Испросив тайную аудиенцию у папы, она призналась ему, что связана с Наполеоном только узами гражданского брака.
Его Святейшество с трудом сдержал жест изумления.
— Я опасаюсь, — лицемерно добавила Жозефина, — что в таком случае освящение коронации неприемлемо для Вас.
Папа, в восторге от предо ставившейся возможности частично отплатить Наполеону за притеснения церкви во Франции, ответил с елейной улыбкой:
— Успокойтесь, дочь моя, мы это уладим! Через несколько дней он отвел Наполеона в сторонку и заявил:
— С сожалением напоминаю Вам, сын мой, что Вы не обвенчаны по законам святейшей церкви. Поэтому я должен последовать примеру моего всеблагого предшественника Жана VIII, отказавшегося короновать Людовика-Заику, брак которого церковь не признала законным. Церковь согласится на Вашу коронацию только после того, как Ваш брак получит ее благословение.
Наполеон вынужден был подчиниться. Первого декабря, накануне церемонии коронации в Нотр-Дам, кардинал Феш, дядя императора, тайно повенчал государя и государыню.
Теперь бывший якобинский генерал мог быть коронован как император с согласия святой католической церкви.

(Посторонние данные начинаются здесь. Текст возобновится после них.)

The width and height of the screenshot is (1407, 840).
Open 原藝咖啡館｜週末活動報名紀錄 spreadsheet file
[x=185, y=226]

Церемония должна была состояться на следующий день 2 декабря 1804 года.
Послушаем м-ль Жорж, которая предоставила нам своеобразный репортаж событий этого исключительного дня:
"Я чувствовала пронзительную грусть. Почему же?
Ведь и должна была радоваться тому, что великий Наполеон достиг вершины своих упований. Но эгоизм всегда тут как тут. Мне думалось, что, взойдя на трон, император не захочет видеть бедную Жоржину.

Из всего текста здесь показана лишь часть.